Print out each entry below exactly, please.

- Information shown

————————

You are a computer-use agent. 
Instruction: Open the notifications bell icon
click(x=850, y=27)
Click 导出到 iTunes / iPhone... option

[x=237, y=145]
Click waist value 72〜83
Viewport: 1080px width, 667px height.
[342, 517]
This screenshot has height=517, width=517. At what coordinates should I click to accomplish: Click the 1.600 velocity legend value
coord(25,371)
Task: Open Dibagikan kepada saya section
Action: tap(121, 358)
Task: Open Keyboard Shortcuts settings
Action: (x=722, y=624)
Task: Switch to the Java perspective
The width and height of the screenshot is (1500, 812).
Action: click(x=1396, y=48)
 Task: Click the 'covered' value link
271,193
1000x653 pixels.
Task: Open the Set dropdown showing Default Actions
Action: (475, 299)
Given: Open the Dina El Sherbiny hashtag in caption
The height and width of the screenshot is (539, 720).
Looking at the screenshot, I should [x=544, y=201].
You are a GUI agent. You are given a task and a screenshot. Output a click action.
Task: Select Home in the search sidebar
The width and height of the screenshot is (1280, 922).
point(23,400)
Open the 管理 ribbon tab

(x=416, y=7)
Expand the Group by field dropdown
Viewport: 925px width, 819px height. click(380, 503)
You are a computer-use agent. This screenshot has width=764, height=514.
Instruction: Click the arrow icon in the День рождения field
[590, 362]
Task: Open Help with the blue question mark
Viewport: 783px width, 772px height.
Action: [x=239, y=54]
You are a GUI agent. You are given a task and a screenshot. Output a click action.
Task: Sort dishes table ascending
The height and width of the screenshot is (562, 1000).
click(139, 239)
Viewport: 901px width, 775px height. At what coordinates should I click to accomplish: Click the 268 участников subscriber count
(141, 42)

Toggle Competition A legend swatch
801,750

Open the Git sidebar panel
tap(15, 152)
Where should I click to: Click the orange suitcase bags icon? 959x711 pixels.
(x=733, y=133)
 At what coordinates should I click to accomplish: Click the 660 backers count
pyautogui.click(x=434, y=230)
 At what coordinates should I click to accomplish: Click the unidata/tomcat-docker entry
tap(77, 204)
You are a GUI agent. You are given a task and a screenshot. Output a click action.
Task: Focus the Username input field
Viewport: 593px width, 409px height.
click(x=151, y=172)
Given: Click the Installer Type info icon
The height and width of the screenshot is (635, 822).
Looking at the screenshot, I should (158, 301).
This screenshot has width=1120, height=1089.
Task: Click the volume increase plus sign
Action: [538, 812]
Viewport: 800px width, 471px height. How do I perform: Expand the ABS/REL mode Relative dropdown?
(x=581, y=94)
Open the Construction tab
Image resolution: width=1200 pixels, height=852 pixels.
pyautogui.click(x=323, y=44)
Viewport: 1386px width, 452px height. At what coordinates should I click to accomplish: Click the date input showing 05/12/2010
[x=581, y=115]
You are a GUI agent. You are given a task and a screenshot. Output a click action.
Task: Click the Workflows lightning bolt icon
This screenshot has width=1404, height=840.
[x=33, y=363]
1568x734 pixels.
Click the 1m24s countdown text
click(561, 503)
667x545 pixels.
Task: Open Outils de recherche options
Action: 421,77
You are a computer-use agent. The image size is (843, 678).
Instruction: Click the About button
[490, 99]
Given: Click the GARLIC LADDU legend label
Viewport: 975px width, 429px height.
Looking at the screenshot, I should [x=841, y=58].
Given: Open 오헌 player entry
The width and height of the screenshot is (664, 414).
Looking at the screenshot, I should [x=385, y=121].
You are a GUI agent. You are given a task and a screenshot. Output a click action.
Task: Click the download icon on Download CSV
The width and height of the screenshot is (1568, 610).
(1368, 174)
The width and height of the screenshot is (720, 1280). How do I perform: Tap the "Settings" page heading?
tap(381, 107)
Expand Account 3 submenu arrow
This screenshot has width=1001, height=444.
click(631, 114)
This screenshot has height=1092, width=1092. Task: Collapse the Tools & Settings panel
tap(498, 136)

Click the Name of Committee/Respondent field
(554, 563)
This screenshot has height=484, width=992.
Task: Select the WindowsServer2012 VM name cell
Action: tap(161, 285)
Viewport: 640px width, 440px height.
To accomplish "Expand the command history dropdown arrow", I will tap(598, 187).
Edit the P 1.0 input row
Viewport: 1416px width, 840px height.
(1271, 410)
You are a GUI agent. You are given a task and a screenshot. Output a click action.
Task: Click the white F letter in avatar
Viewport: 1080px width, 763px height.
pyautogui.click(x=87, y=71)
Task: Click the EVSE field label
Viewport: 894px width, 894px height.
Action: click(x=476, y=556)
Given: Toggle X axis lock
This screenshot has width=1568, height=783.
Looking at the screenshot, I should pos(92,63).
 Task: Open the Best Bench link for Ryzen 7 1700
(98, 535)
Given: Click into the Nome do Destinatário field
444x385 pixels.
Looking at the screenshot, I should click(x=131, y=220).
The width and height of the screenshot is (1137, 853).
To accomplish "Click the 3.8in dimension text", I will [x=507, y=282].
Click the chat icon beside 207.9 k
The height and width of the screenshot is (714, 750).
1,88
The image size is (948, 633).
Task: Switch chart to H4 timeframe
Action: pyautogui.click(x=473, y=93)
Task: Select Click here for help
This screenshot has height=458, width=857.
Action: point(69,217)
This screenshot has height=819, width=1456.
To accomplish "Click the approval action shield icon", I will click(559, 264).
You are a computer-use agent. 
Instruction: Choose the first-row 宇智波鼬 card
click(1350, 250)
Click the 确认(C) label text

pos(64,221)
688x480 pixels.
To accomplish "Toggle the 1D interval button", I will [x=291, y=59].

————————

- Exercise result
You are a computer-use agent. 
Instruction: Open the notifications bell icon
click(x=850, y=27)
Click 导出到 iTunes / iPhone... option

[x=237, y=145]
Click waist value 72〜83
Viewport: 1080px width, 667px height.
[342, 517]
This screenshot has height=517, width=517. At what coordinates should I click to accomplish: Click the 1.600 velocity legend value
coord(25,371)
Task: Open Dibagikan kepada saya section
Action: tap(121, 358)
Task: Open Keyboard Shortcuts settings
Action: (x=722, y=624)
Task: Switch to the Java perspective
The width and height of the screenshot is (1500, 812).
Action: click(x=1396, y=48)
 Task: Click the 'covered' value link
271,193
1000x653 pixels.
Task: Open the Set dropdown showing Default Actions
Action: (475, 299)
Given: Open the Dina El Sherbiny hashtag in caption
The height and width of the screenshot is (539, 720).
Looking at the screenshot, I should [x=544, y=201].
You are a GUI agent. You are given a task and a screenshot. Output a click action.
Task: Select Home in the search sidebar
The width and height of the screenshot is (1280, 922).
point(23,400)
Open the 管理 ribbon tab

(x=416, y=7)
Expand the Group by field dropdown
Viewport: 925px width, 819px height. click(380, 503)
You are a computer-use agent. This screenshot has width=764, height=514.
Instruction: Click the arrow icon in the День рождения field
[590, 362]
Task: Open Help with the blue question mark
Viewport: 783px width, 772px height.
Action: [x=239, y=54]
You are a GUI agent. You are given a task and a screenshot. Output a click action.
Task: Sort dishes table ascending
The height and width of the screenshot is (562, 1000).
click(139, 239)
Viewport: 901px width, 775px height. At what coordinates should I click to accomplish: Click the 268 участников subscriber count
(141, 42)

Toggle Competition A legend swatch
801,750

Open the Git sidebar panel
tap(15, 152)
Where should I click to: Click the orange suitcase bags icon? 959x711 pixels.
(x=733, y=133)
 At what coordinates should I click to accomplish: Click the 660 backers count
pyautogui.click(x=434, y=230)
 At what coordinates should I click to accomplish: Click the unidata/tomcat-docker entry
tap(77, 204)
You are a GUI agent. You are given a task and a screenshot. Output a click action.
Task: Focus the Username input field
Viewport: 593px width, 409px height.
click(x=151, y=172)
Given: Click the Installer Type info icon
The height and width of the screenshot is (635, 822).
Looking at the screenshot, I should (158, 301).
This screenshot has width=1120, height=1089.
Task: Click the volume increase plus sign
Action: [538, 812]
Viewport: 800px width, 471px height. How do I perform: Expand the ABS/REL mode Relative dropdown?
(x=581, y=94)
Open the Construction tab
Image resolution: width=1200 pixels, height=852 pixels.
pyautogui.click(x=323, y=44)
Viewport: 1386px width, 452px height. At what coordinates should I click to accomplish: Click the date input showing 05/12/2010
[x=581, y=115]
You are a GUI agent. You are given a task and a screenshot. Output a click action.
Task: Click the Workflows lightning bolt icon
This screenshot has width=1404, height=840.
[x=33, y=363]
1568x734 pixels.
Click the 1m24s countdown text
click(561, 503)
667x545 pixels.
Task: Open Outils de recherche options
Action: 421,77
You are a computer-use agent. The image size is (843, 678).
Instruction: Click the About button
[490, 99]
Given: Click the GARLIC LADDU legend label
Viewport: 975px width, 429px height.
Looking at the screenshot, I should [x=841, y=58].
Given: Open 오헌 player entry
The width and height of the screenshot is (664, 414).
Looking at the screenshot, I should [x=385, y=121].
You are a GUI agent. You are given a task and a screenshot. Output a click action.
Task: Click the download icon on Download CSV
The width and height of the screenshot is (1568, 610).
(1368, 174)
The width and height of the screenshot is (720, 1280). How do I perform: Tap the "Settings" page heading?
tap(381, 107)
Expand Account 3 submenu arrow
This screenshot has width=1001, height=444.
click(631, 114)
This screenshot has height=1092, width=1092. Task: Collapse the Tools & Settings panel
tap(498, 136)

Click the Name of Committee/Respondent field
(554, 563)
This screenshot has height=484, width=992.
Task: Select the WindowsServer2012 VM name cell
Action: tap(161, 285)
Viewport: 640px width, 440px height.
To accomplish "Expand the command history dropdown arrow", I will tap(598, 187).
Edit the P 1.0 input row
Viewport: 1416px width, 840px height.
(1271, 410)
You are a GUI agent. You are given a task and a screenshot. Output a click action.
Task: Click the white F letter in avatar
Viewport: 1080px width, 763px height.
pyautogui.click(x=87, y=71)
Task: Click the EVSE field label
Viewport: 894px width, 894px height.
Action: click(x=476, y=556)
Given: Toggle X axis lock
This screenshot has width=1568, height=783.
Looking at the screenshot, I should pos(92,63).
 Task: Open the Best Bench link for Ryzen 7 1700
(98, 535)
Given: Click into the Nome do Destinatário field
444x385 pixels.
Looking at the screenshot, I should click(x=131, y=220).
The width and height of the screenshot is (1137, 853).
To accomplish "Click the 3.8in dimension text", I will [x=507, y=282].
Click the chat icon beside 207.9 k
The height and width of the screenshot is (714, 750).
1,88
The image size is (948, 633).
Task: Switch chart to H4 timeframe
Action: pyautogui.click(x=473, y=93)
Task: Select Click here for help
This screenshot has height=458, width=857.
Action: point(69,217)
This screenshot has height=819, width=1456.
To accomplish "Click the approval action shield icon", I will click(559, 264).
You are a computer-use agent. 
Instruction: Choose the first-row 宇智波鼬 card
click(1350, 250)
Click the 确认(C) label text

pos(64,221)
688x480 pixels.
To accomplish "Toggle the 1D interval button", I will [x=291, y=59].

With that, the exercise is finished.